(Work to complete): Every record here needs to be duplicated exactly.

(Task input):
┏━━

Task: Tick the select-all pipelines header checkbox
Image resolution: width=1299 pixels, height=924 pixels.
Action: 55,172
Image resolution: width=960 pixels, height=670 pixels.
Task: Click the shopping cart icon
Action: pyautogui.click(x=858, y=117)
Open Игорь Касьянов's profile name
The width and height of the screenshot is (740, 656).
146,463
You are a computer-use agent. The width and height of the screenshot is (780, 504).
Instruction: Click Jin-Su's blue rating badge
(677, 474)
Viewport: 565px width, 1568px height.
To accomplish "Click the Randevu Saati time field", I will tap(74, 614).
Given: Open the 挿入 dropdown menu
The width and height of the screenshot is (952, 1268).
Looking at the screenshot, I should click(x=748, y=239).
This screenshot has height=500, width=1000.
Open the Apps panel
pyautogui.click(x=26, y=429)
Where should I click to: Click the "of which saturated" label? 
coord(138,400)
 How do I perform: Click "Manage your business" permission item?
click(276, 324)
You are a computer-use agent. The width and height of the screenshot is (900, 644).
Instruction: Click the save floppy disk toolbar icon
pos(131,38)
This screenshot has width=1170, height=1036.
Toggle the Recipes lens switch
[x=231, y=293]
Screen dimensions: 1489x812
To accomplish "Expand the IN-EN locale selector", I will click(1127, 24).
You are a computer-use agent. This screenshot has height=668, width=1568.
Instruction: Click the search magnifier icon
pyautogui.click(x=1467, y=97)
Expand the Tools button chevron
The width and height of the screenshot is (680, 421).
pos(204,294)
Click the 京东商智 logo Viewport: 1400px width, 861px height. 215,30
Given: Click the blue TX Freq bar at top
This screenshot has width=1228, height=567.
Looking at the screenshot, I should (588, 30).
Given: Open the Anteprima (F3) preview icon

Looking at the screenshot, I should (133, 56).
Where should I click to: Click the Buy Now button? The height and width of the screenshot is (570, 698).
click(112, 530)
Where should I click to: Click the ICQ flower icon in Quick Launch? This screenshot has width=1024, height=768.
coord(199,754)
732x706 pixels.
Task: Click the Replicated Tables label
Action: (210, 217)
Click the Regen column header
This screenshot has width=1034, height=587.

┗━━

(Task solution):
Task: Tick the select-all pipelines header checkbox
Image resolution: width=1299 pixels, height=924 pixels.
Action: 55,172
Image resolution: width=960 pixels, height=670 pixels.
Task: Click the shopping cart icon
Action: pyautogui.click(x=858, y=117)
Open Игорь Касьянов's profile name
The width and height of the screenshot is (740, 656).
146,463
You are a computer-use agent. The width and height of the screenshot is (780, 504).
Instruction: Click Jin-Su's blue rating badge
(677, 474)
Viewport: 565px width, 1568px height.
To accomplish "Click the Randevu Saati time field", I will tap(74, 614).
Given: Open the 挿入 dropdown menu
The width and height of the screenshot is (952, 1268).
Looking at the screenshot, I should click(x=748, y=239).
This screenshot has height=500, width=1000.
Open the Apps panel
pyautogui.click(x=26, y=429)
Where should I click to: Click the "of which saturated" label? 
coord(138,400)
 How do I perform: Click "Manage your business" permission item?
click(276, 324)
You are a computer-use agent. The width and height of the screenshot is (900, 644).
Instruction: Click the save floppy disk toolbar icon
pos(131,38)
This screenshot has width=1170, height=1036.
Toggle the Recipes lens switch
[x=231, y=293]
Screen dimensions: 1489x812
To accomplish "Expand the IN-EN locale selector", I will click(1127, 24).
You are a computer-use agent. This screenshot has height=668, width=1568.
Instruction: Click the search magnifier icon
pyautogui.click(x=1467, y=97)
Expand the Tools button chevron
The width and height of the screenshot is (680, 421).
pos(204,294)
Click the 京东商智 logo Viewport: 1400px width, 861px height. 215,30
Given: Click the blue TX Freq bar at top
This screenshot has width=1228, height=567.
Looking at the screenshot, I should (588, 30).
Given: Open the Anteprima (F3) preview icon

Looking at the screenshot, I should (133, 56).
Where should I click to: Click the Buy Now button? The height and width of the screenshot is (570, 698).
click(112, 530)
Where should I click to: Click the ICQ flower icon in Quick Launch? This screenshot has width=1024, height=768.
coord(199,754)
732x706 pixels.
Task: Click the Replicated Tables label
Action: (210, 217)
Click the Regen column header
This screenshot has width=1034, height=587.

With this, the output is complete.